* **WORK REQUEST**:
The task calls for every line of the data to be repeated exactly.
*** Opening TASK MATERIAL ***
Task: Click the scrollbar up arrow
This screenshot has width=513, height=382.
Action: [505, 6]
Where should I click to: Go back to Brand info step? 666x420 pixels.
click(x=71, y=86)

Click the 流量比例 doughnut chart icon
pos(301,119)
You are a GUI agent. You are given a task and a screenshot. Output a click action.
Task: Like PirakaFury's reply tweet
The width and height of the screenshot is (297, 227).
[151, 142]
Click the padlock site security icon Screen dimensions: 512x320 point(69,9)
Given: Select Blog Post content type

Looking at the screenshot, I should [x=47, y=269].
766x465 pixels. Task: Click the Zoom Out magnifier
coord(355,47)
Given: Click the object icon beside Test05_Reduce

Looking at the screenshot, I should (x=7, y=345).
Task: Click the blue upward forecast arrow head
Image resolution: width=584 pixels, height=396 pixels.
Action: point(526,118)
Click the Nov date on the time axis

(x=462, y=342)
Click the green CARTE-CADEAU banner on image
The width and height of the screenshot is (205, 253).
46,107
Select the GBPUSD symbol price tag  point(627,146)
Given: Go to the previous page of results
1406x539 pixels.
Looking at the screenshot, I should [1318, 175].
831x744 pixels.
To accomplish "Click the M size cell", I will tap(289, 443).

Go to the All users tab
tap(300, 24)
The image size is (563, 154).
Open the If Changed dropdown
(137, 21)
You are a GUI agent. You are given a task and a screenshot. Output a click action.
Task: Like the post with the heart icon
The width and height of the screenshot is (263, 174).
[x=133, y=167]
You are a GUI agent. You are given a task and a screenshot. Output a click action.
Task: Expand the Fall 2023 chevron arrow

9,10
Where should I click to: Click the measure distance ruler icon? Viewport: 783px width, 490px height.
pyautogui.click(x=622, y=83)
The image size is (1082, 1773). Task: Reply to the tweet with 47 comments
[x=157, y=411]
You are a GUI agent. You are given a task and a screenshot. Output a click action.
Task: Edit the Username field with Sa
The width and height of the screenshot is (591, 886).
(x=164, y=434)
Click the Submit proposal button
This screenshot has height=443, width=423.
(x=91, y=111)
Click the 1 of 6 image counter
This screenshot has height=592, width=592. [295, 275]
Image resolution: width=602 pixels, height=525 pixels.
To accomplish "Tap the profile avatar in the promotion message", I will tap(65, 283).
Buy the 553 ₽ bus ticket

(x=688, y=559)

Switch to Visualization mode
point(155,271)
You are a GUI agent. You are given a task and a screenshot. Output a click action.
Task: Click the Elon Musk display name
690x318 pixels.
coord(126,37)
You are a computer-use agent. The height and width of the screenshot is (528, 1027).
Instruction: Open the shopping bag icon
*** Closing TASK MATERIAL ***
* **RESPONSE AREA**:
Task: Click the scrollbar up arrow
This screenshot has width=513, height=382.
Action: [505, 6]
Where should I click to: Go back to Brand info step? 666x420 pixels.
click(x=71, y=86)

Click the 流量比例 doughnut chart icon
pos(301,119)
You are a GUI agent. You are given a task and a screenshot. Output a click action.
Task: Like PirakaFury's reply tweet
The width and height of the screenshot is (297, 227).
[151, 142]
Click the padlock site security icon Screen dimensions: 512x320 point(69,9)
Given: Select Blog Post content type

Looking at the screenshot, I should [x=47, y=269].
766x465 pixels. Task: Click the Zoom Out magnifier
coord(355,47)
Given: Click the object icon beside Test05_Reduce

Looking at the screenshot, I should (x=7, y=345).
Task: Click the blue upward forecast arrow head
Image resolution: width=584 pixels, height=396 pixels.
Action: point(526,118)
Click the Nov date on the time axis

(x=462, y=342)
Click the green CARTE-CADEAU banner on image
The width and height of the screenshot is (205, 253).
46,107
Select the GBPUSD symbol price tag  point(627,146)
Given: Go to the previous page of results
1406x539 pixels.
Looking at the screenshot, I should [1318, 175].
831x744 pixels.
To accomplish "Click the M size cell", I will tap(289, 443).

Go to the All users tab
tap(300, 24)
The image size is (563, 154).
Open the If Changed dropdown
(137, 21)
You are a GUI agent. You are given a task and a screenshot. Output a click action.
Task: Like the post with the heart icon
The width and height of the screenshot is (263, 174).
[x=133, y=167]
You are a GUI agent. You are given a task and a screenshot. Output a click action.
Task: Expand the Fall 2023 chevron arrow

9,10
Where should I click to: Click the measure distance ruler icon? Viewport: 783px width, 490px height.
pyautogui.click(x=622, y=83)
The image size is (1082, 1773). Task: Reply to the tweet with 47 comments
[x=157, y=411]
You are a GUI agent. You are given a task and a screenshot. Output a click action.
Task: Edit the Username field with Sa
The width and height of the screenshot is (591, 886).
(x=164, y=434)
Click the Submit proposal button
This screenshot has height=443, width=423.
(x=91, y=111)
Click the 1 of 6 image counter
This screenshot has height=592, width=592. [295, 275]
Image resolution: width=602 pixels, height=525 pixels.
To accomplish "Tap the profile avatar in the promotion message", I will tap(65, 283).
Buy the 553 ₽ bus ticket

(x=688, y=559)

Switch to Visualization mode
point(155,271)
You are a GUI agent. You are given a task and a screenshot. Output a click action.
Task: Click the Elon Musk display name
690x318 pixels.
coord(126,37)
You are a computer-use agent. The height and width of the screenshot is (528, 1027).
Instruction: Open the shopping bag icon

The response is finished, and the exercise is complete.